Mark Schmitt | May 17, 2010
The Next Phase
(White House/Pete Souza)
New political eras have a kind of Robert's Rules of Order rhythm to them. First on the agenda: old business. Then on to the new.
And that's the point at which we find ourselves in the Obama era -- we are about to bring the unfinished business to a close and move on to the new stuff. After the low-hanging fruit, such as the Lilly Ledbetter Fair Pay Act, and the three economic emergencies (banks, cars, and recession), health reform was the great task left incomplete by the previous Democratic administration and its predecessors. The policy structure and political strategy for health reform had also been put in place well before the 2008 election, by think tanks and advocacy coalitions and by the lessons of previous failures. Reform of the student-loan system, which brought an 18-year battle to a surprisingly quiet end, was also enacted in the safe shadow of health reform.

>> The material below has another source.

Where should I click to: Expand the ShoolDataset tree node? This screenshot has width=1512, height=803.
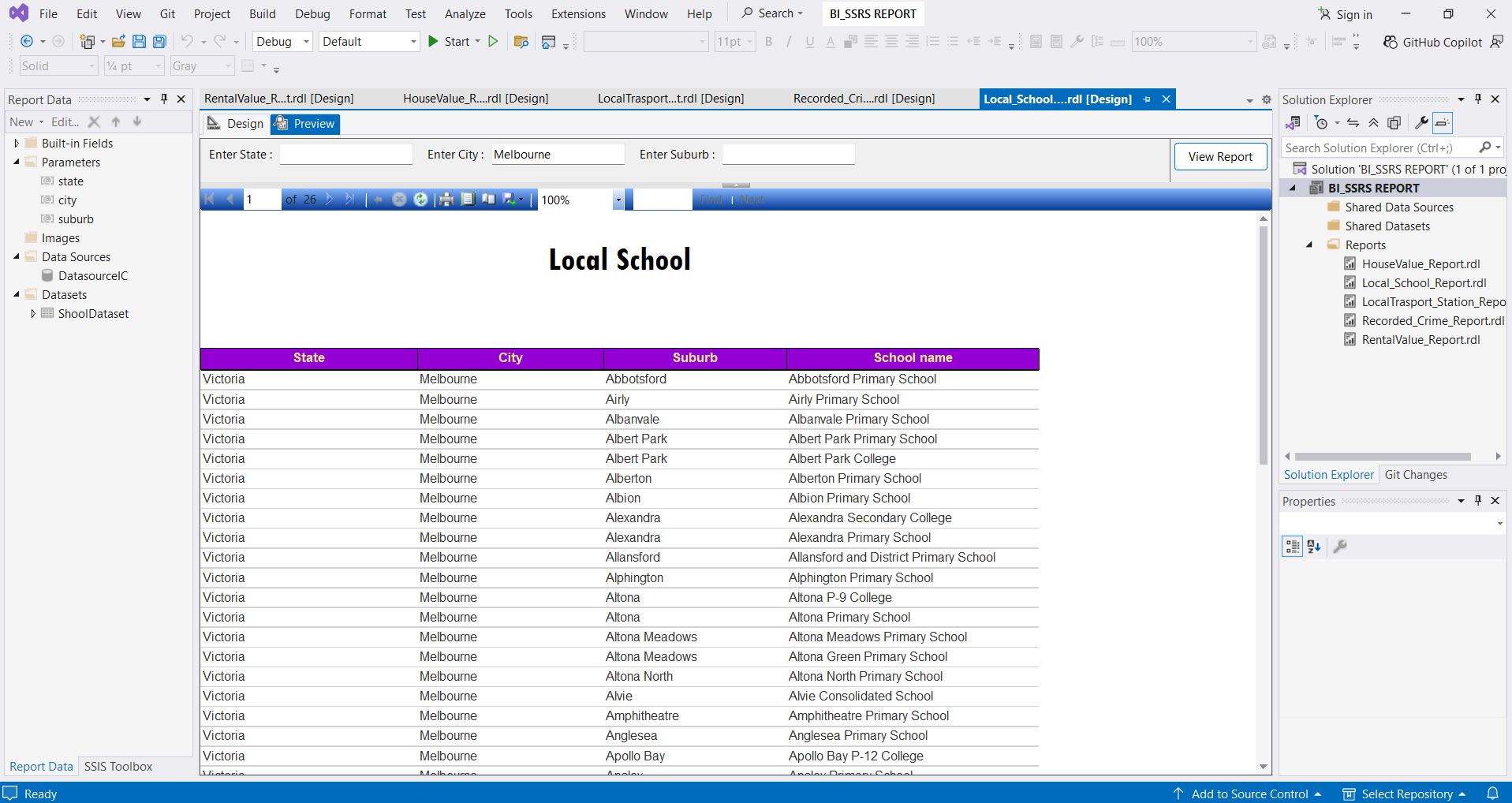[32, 314]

Disappointment in the administration has been driven by the momentum theory of the presidency -- the widely held view that anything that wasn't achieved during the first 100 days, or at least the first year, wouldn't happen. But
political capital is not merely acquired by winning an election and then spent down. Rather, presidents build their ability to govern by governing. And the most memorable achievements of transformative presidents like Franklin Roosevelt and Ronald Reagan often came later, after the urgency and experimentation of the early months. It was the Second New Deal, from 1934 and 1935, that created the institutions that shaped future prosperity.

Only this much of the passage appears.